> TO DO: Where the line containing "You are a computer-use" appears, begin retyping; continue exactly through the final line of the data. Omit every picture.

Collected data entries
--

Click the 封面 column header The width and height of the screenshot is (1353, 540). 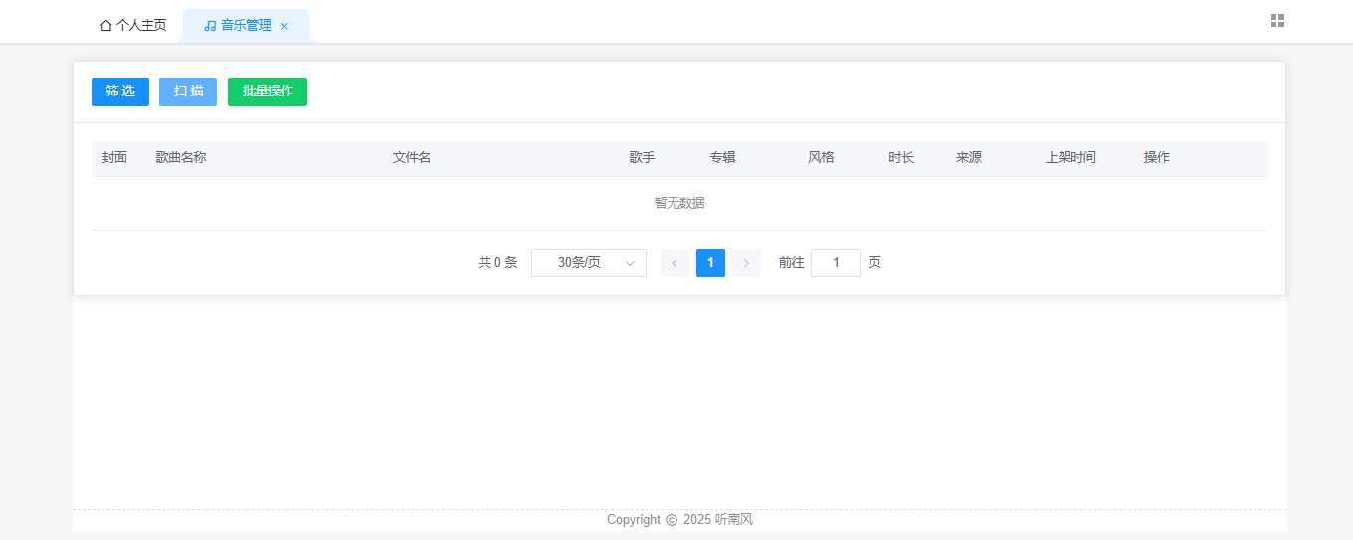coord(114,158)
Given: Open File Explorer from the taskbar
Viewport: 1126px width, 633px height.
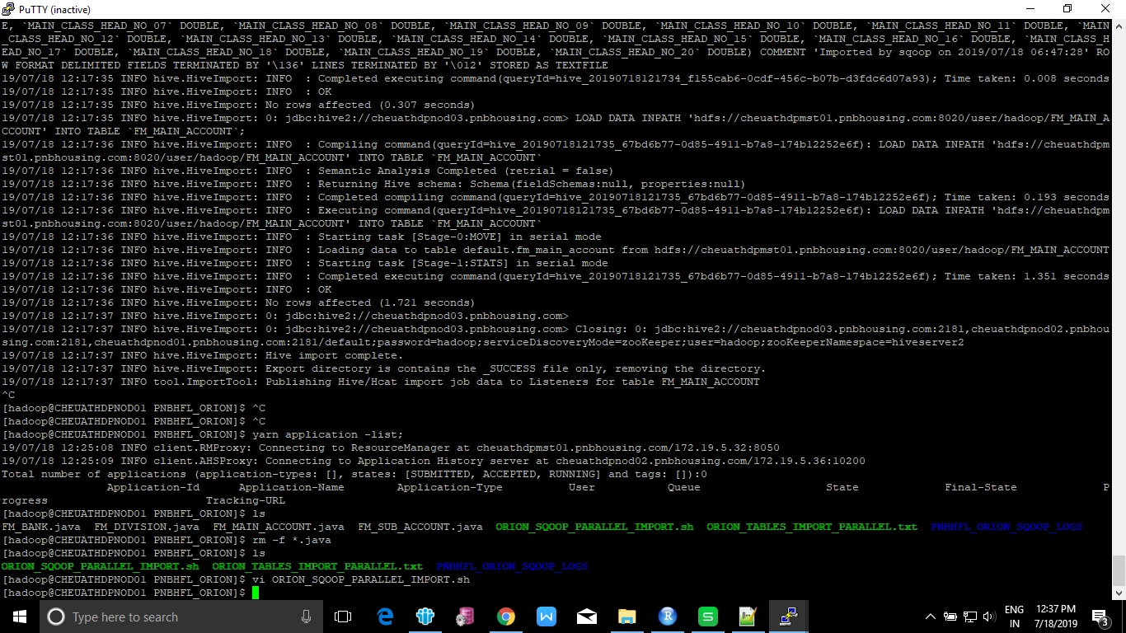Looking at the screenshot, I should 627,617.
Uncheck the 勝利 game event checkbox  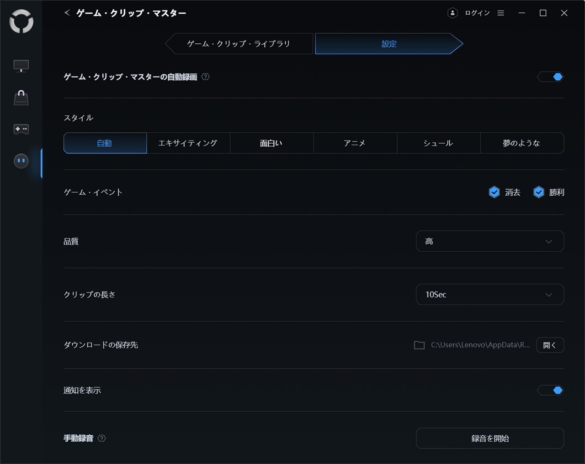pyautogui.click(x=539, y=192)
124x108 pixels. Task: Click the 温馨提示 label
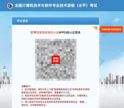click(x=26, y=86)
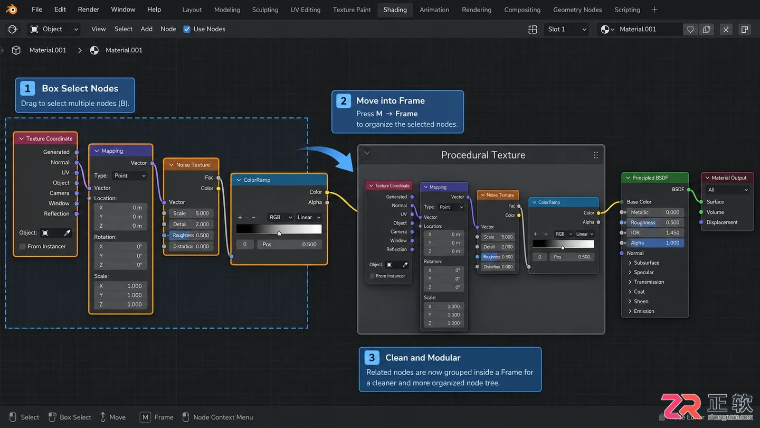Click the add workspace plus icon
Viewport: 760px width, 428px height.
(x=654, y=10)
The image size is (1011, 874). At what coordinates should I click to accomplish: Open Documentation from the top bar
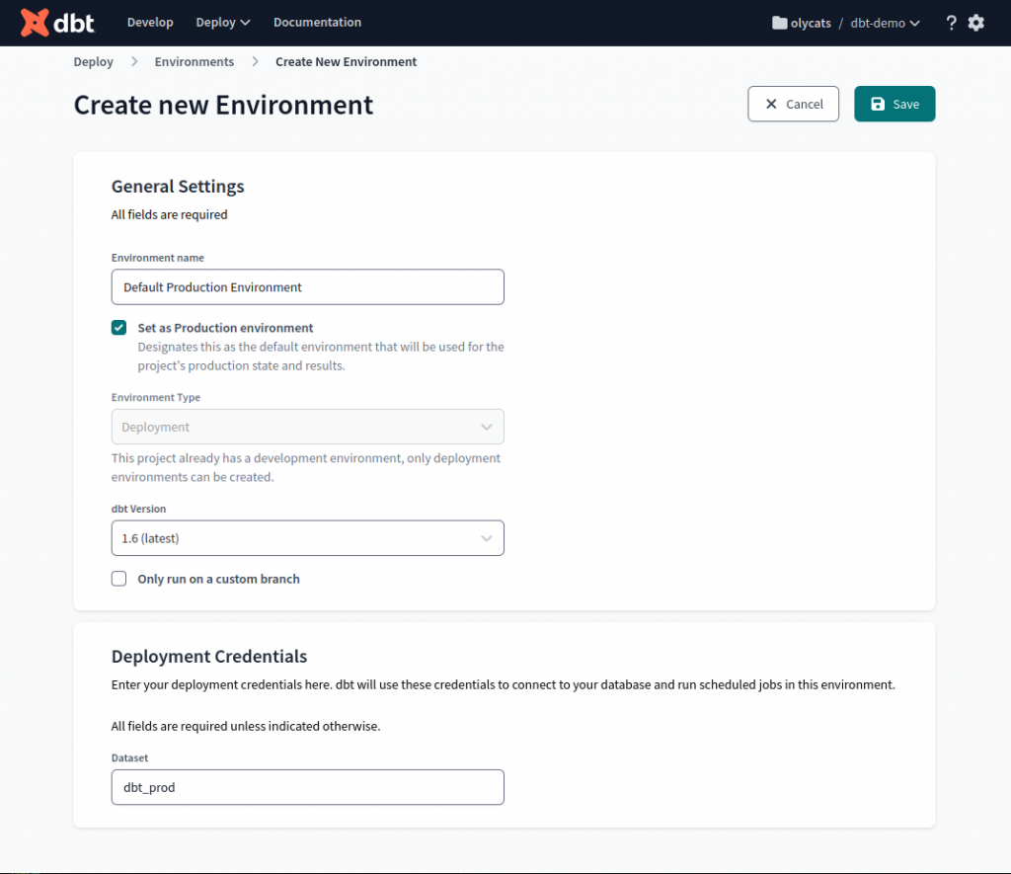point(317,22)
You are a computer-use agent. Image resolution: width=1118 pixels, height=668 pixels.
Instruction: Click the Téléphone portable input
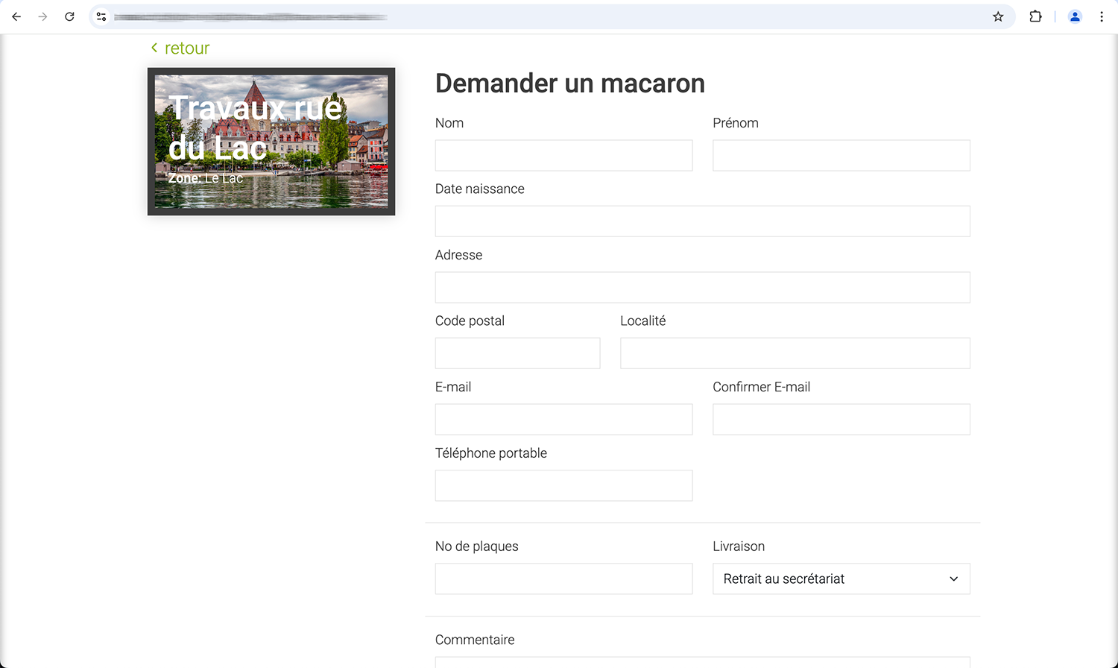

--

> REPLY:
You are a computer-use agent. Image resolution: width=1118 pixels, height=668 pixels.
Instruction: Click the Téléphone portable input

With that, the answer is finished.